When comparing a mosaic of different rocky littoral habitats in Spain, García-Rubies and Macpherson (1995) found that depth rather than substrate type was a major determinant of recruitment patterns of juvenile fish, with the smallest juveniles occurring in the shallowest depths. The exception was the goatfish Mullus surmuletus and the Labrid Symphodus cinereus, which recruited exclusively into Posidonia oceanica seagrass beds. Letourneur et al. (2003) also found that juvenile Labrids recruited into shallow areas (<10 m depth) in southeast France, with Coris julis juveniles associated with P. oceanica and S. roissali with substrates with a high cover of fleshy algae.

In contrast, Harmelin-Vivien et al. (1995) found that although juvenile sparid fishes also recruit into very shallow waters (<2 m) in rocky littoral areas in southern France, substrate is also important. Juvenile Sarpa salpa, which is herbivorous, always recruited into macroalgal areas, while Diplodus annularis always recruited into P. oceanica beds. Juvenile Diplodus puntazzo, Diplodus sargus and Diplodus vulgaris preferred macroalgal habitats, although they also recruited into other habitats. The recruitment of sparids, which are often herbivorous or omnivorous, into macroalgal habitats may be influenced by the epiphytic growth on the algal fronds, as well as the ability of the fish to macerate and digest the cellular contents of the dominant macroalgae. However, considerable work still needs to be done on the selectivity of juvenile herbivorous fish for different macroalgal species, which are presumably influenced by the potential food value of algae in these nursery areas.

Within a similar mosaic of rocky littoral habitats, Guidetti et al. (2009) assessed the nursery function of 10 different habitat types in southeast Italy. In this study, the number of settlers per habitat type was used as a proxy of juvenile fish provided to adult populations to assess (1) the Beck et al. (2001) nursery habitat criteria (NH), where a habitat is a nursery for a particular species if its contribution to adult populations is greater on average than other habitats where juveniles occur; and (2) the effective juvenile habitat (EJH) criteria (Dahlgren et al., 2006), where a habitat is a nursery for a particular species when it contributes more than 10% of the total number of juveniles produced within the whole study area. Using this approach in terms of total settler or juvenile abundance both P. oceanica beds and sublittoral rocks covered by macroalgae were important nursery habitats within a seascape of juvenile habitats (NH and EJH). Fourteen species settled in the study area, with sublittoral rocks covered by macroalgae being an important nursery habitat (NH and EJH) for C. julis and S. roissali (Labridae), Chromis chromis (Pomacentridae) and S. salpa (Sparidae). Similarly, when comparing recruitment to rocky-algal reefs (with a dense cover of Cystoseira spp.), P. oceanica beds and bare sand at two different localities in southeast Italy, Guidetti (2000) found that C. julis occur in rocky-algal and Posidonia habitats, while C. chromis and Serranus carbrilla juveniles occur in higher densities in rocky-algal habitats. No juveniles of any species were recorded over bare sand.

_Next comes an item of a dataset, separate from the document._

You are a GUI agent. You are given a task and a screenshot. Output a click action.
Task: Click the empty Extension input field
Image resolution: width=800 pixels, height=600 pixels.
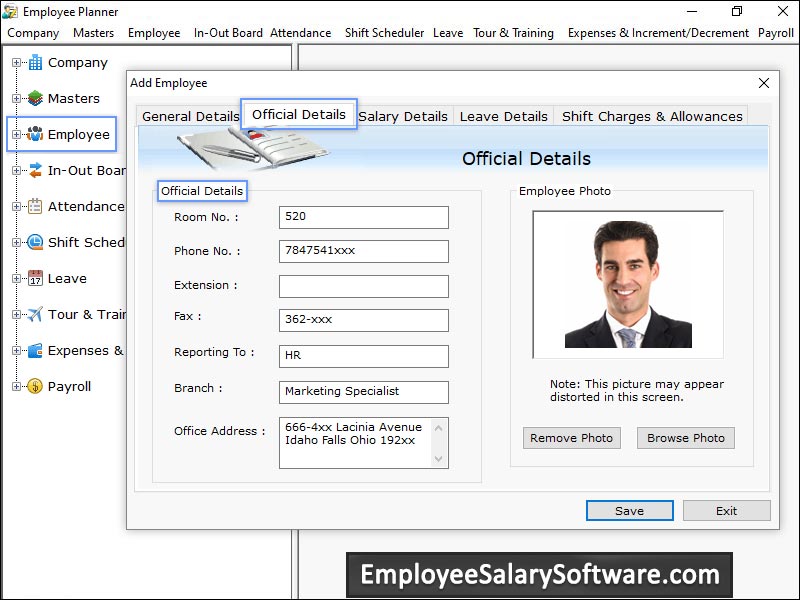[x=363, y=286]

In Port Phillip Bay in the temperate south Pacific (southern Australia), Jenkins and Wheatley (1998) assessed fish assemblages in three closely occurring habitats; unvegetated sand, macroalgal reef and seagrass (Heterozostera tasmanica). The reef habitat comprised a mix of different macroalgae (Green: Ulva, Cladophora, Caulerpa and Codium; Brown: Cystophora, Sargassum, Caulocystis, Zonaria and Ecklonia; Red: Laurencia, Centroceras, Ptilota, Heterosiphonia, Echinothamnion, Dictyomenia and Jeannerettia). Both seagrass and macroalgal reef habitats had similar fish assemblages and a significantly higher abundance of juveniles than the unvegetated sand habitat, highlighting the importance of both macroalgal reef and seagrass as nursery areas in this seascape. The pipefish Stigmatopora spp. were dominant in seagrass, whereas the King George whiting Sillaginodes punctatus preferred macroalgal reef over seagrass a month or two after settlement.

Perry et al. (2018) adopted a similar approach in the temperate Swedish Skagerrak coast (north Atlantic), comparing fish assemblages in seagrass meadows, rocky bottoms covered by macroalgae, and soft-bottom unvegetated areas. Although they gave no indication of the macroalgal communities studied, the total abundance of juveniles was significantly higher in both vegetated habitats compared to unvegetated habitats, thus indicating the importance of both seagrass and macroalgae within this shallow water seascape as core nursery areas. In rocky subtidal waters off wave-exposed eastern Newfoundland (Atlantic), Keats et al. (1987) recorded a positive relationship between the cover of fleshy macroalgae (mainly Desmarestia aculeata) and juvenile cod (Gadus morhua). Keats et al. (1987) attributed this to the importance of fleshy macroalgae as a refuge from predation, primarily by larger cod.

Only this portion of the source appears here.